Date of Award

2014

Degree Type

Dissertation

Degree Name

Ph.D.

Department

Psychology

First Advisor

Anne D. Baird

Keywords

Cognitive Functioning, Cognitive Reserve, Neuropsychology, Occupational Complexity, Older Adults, Word Reading

Rights

CC BY-NC-ND 4.0

Abstract

There is ample evidence that higher levels of mental stimulation, greater complexity of occupation, and higher word reading ability increase levels of cognitive reserve. The purpose of the current study was to investigate the unique contribution of these two proxy measures of cognitive reserve on measures of fluid and crystallized intelligence and episodic and semantic memory.
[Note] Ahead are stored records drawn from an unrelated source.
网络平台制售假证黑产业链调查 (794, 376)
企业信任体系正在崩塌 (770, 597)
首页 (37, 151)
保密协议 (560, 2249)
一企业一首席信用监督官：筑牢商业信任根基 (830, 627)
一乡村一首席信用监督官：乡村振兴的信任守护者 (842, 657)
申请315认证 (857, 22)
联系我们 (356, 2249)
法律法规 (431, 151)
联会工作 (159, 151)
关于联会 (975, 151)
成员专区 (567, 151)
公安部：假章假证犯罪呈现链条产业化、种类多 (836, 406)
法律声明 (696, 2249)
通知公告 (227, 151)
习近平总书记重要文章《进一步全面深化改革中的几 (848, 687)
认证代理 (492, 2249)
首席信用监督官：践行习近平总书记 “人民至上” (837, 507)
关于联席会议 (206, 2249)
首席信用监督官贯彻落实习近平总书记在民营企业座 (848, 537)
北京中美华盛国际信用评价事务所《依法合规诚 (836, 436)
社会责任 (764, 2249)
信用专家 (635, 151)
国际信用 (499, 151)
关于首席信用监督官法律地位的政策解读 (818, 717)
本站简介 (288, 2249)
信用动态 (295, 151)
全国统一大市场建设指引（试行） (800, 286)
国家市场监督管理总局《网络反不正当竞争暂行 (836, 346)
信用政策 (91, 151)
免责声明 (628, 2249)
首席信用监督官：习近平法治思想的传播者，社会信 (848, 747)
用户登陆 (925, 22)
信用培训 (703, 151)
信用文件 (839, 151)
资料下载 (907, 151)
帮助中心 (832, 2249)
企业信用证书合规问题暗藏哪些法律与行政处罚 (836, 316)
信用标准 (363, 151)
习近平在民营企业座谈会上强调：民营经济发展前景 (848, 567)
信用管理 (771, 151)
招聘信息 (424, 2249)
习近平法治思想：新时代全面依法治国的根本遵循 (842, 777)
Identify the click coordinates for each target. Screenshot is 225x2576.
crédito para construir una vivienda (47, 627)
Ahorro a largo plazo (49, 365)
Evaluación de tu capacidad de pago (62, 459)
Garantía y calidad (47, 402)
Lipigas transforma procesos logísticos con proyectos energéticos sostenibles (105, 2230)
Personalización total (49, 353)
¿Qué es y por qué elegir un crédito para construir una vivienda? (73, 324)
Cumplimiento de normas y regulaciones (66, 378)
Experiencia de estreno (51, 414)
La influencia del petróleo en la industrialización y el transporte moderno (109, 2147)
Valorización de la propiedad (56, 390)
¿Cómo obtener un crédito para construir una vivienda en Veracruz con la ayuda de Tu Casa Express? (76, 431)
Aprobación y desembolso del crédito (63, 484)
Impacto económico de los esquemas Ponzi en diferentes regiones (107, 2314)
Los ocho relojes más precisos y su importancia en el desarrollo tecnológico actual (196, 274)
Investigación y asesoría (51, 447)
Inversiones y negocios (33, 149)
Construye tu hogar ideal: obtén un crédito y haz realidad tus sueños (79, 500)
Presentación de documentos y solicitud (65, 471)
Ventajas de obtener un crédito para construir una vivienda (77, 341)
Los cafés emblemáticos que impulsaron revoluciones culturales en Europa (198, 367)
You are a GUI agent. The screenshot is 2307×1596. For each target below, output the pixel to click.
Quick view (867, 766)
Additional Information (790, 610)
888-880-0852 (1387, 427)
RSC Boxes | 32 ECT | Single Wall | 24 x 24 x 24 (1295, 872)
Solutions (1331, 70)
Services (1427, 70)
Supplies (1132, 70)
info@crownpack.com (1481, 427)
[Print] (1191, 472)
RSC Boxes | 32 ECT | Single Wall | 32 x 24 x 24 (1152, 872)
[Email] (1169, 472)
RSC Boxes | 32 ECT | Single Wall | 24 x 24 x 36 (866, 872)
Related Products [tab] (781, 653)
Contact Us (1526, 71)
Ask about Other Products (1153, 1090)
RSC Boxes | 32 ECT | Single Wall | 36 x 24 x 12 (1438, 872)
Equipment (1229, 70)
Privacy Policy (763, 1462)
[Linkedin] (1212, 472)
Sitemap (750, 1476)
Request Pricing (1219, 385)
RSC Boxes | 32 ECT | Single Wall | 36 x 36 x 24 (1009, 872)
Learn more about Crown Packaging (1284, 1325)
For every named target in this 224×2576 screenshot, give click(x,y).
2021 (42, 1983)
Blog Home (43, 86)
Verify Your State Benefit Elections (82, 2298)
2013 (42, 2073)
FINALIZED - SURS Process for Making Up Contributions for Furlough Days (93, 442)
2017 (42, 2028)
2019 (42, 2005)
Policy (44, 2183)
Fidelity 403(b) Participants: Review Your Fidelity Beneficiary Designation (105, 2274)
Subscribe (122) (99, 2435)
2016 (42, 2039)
This contribution was hypothesized to exist over and above the influence of age, formal education, ethnicity, gender, and overall cognitive status. The sample consisted of 218 African American and European American older adults seen in an urban outpatient clinic for suspected memory problems and other problems in thinking. The select neuropsychological measures administered included the WASI Vocabulary (Vocab) and Matrix Reasoning (MR) subtests, the Boston Naming Test (BNT), and the Logical Memory (LM) I subtest from the WMS-R. A missing value analysis determined that the pattern of missing data on the WASI Vocab and MR subtests and the LM I subtest was not at random, and not ignorable. A series of hierarchical regressions were run, with the Heckman two-step model included to correct for the missing data. Complexity of occupation was a significant predictor of performance on measures of fluid and crystallized intelligence and a measure of episodic memory. Similarly, oral word reading ability was a significant predictor of performance on measures of fluid and crystallized intelligence and semantic memory. The contribution of these predictors was found to exist beyond the expected impact of key background variables. These findings indicate that proxy measures of cognitive reserve, including complexity of occupation and oral word reading ability, are important factors to consider when examining neuropsychological test performance in clinical settings. The importance of adequately assessing and addressing the problem of missing data is also highlighted by this study.